Opioids & Construction: Why it Matters and What You Can Do

A construction centered initiative to address the opioid crisis

The opioid crisis has had a devastating impact in Rhode Island and in Rhode Island’s construction industry in particular. There is not a single Rhode Island community that hasn’t been affected by an opioid overdose fatality. 1 in 5 of those overdose deaths were individuals who work in construction.

In partnership with the Rhode Island Building & Construction Trades Council and with industry leaders, Building Futures is launching a response to train leaders, administrators, and both incumbent and prospective construction workers in addressing opioid dependency in the industry. The training focuses on three core principles:

Prevention:

  • Create an injury prevention strategy appropriate to the personal and professional lives of construction and trades workers
  • Support individuals in having active conversations with healthcare professionals, so, in cases where opioids are appropriate to pain management, they can be used safely

Support:

  • Build skills and expertise in approaching difficult conversations with family, friends, and co-workers about addiction
  • Create a recovery friendly environment both in the workplace and after-work

Rescue:

  • Learn how to access and administer Naloxone (brand name Narcan) in the case of an overdose
  • Learn rescue breathing basics

Implementation

The building trades have a unique infrastructure that is readymade to transmit vital, potentially life-saving information to incumbent workers through the joint apprenticeship programs and journeyworker trainings. Building Futures will also reach workforce entrants in low-income high impact communities through its pre-apprenticeship classes.

Trainer Expertise

The workshop was crafted over a six months period by Jill Sypole, LCSW, Health Initiatives Manager at Building Futures in consultation with recovery community experts and individuals with a lived experience of recovery both in and out of construction. Ms. Sypole has been working closely with the Rhode Island Department of Behavioral Healthcare, Developmental Disabilities and Hospitals and with community partners.  This initiative was made possible through a U.S. Department of Labor grant passed through the Rhode Island Department of Labor and Training.
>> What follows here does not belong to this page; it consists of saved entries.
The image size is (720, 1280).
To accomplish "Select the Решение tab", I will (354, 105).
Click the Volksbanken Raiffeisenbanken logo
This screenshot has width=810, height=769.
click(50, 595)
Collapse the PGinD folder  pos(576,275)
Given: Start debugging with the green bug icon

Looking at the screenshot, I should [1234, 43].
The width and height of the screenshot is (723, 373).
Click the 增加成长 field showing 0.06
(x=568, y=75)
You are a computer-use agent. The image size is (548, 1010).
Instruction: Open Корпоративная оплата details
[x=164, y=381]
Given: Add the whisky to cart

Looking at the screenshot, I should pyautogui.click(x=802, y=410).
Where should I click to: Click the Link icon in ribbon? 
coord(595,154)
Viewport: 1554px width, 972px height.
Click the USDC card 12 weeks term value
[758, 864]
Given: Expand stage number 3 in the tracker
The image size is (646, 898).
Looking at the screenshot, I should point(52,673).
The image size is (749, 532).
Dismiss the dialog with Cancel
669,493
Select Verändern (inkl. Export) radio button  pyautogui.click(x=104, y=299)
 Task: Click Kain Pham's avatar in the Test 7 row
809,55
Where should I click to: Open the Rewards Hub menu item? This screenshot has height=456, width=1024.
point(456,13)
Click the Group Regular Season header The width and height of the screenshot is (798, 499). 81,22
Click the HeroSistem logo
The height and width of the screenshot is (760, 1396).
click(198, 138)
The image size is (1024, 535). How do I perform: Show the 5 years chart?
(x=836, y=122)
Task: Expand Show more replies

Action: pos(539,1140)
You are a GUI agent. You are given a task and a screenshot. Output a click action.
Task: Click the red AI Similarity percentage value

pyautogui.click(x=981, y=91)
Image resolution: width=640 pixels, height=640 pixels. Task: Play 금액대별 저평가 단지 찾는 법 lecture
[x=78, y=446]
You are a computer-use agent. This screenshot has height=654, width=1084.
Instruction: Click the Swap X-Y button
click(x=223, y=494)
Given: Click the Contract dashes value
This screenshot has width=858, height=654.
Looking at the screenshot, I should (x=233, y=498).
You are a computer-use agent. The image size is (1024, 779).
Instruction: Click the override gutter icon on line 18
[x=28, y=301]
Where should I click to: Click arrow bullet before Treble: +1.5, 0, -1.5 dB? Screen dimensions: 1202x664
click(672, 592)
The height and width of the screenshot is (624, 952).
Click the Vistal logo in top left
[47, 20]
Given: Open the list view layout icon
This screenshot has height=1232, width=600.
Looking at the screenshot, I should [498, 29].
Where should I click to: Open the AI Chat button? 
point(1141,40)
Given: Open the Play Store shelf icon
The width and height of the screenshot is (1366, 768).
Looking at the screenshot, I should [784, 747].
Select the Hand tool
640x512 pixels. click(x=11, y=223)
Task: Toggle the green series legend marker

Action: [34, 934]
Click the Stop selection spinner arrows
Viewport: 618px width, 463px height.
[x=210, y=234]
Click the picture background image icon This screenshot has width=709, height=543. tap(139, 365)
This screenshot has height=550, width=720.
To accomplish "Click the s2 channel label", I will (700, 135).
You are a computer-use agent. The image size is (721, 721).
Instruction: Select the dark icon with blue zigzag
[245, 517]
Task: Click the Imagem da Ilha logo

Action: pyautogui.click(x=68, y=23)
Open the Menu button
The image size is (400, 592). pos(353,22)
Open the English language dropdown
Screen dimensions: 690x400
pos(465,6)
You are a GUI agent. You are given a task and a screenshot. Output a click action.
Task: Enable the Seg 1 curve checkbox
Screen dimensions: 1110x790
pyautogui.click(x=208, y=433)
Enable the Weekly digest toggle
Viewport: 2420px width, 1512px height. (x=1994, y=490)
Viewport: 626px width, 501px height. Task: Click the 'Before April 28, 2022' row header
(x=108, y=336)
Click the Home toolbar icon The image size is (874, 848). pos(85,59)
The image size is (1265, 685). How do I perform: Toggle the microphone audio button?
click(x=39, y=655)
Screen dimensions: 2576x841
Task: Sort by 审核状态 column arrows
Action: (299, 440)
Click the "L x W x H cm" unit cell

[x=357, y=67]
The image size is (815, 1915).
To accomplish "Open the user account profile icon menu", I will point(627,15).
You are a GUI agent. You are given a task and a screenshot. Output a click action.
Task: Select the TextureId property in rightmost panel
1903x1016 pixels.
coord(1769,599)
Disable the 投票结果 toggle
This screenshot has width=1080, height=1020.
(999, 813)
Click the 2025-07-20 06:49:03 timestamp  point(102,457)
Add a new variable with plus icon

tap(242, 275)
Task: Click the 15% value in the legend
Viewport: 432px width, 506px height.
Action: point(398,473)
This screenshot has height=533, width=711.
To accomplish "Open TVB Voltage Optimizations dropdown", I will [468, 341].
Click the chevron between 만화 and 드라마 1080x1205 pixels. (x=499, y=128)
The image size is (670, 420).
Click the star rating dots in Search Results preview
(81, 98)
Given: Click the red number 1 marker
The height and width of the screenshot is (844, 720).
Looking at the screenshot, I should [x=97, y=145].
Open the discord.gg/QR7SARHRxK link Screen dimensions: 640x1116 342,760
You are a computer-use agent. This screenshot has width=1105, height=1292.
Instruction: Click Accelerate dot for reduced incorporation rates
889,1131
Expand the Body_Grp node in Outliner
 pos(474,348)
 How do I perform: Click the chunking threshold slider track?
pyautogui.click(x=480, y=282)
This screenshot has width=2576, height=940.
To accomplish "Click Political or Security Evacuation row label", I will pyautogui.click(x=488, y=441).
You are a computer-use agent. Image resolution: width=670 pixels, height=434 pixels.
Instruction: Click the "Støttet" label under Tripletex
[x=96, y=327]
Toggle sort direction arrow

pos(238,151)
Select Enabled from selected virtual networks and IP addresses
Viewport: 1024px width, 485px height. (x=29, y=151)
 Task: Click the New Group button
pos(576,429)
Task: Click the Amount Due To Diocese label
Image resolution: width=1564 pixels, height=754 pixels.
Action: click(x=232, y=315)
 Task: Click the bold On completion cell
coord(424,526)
Crossover Workforce Development

As part of the workforce response to the opioid crisis, Building Futures is also expanding the use of Registered Apprenticeship, through its initiative Apprenticeship Rhode Island, to develop skilled professionals on the frontlines of this epidemic. From community health workers to case managers and peer recovery specialists, apprenticeship programs build the skills and expertise needed to provide individuals a pathway to recovery and employment.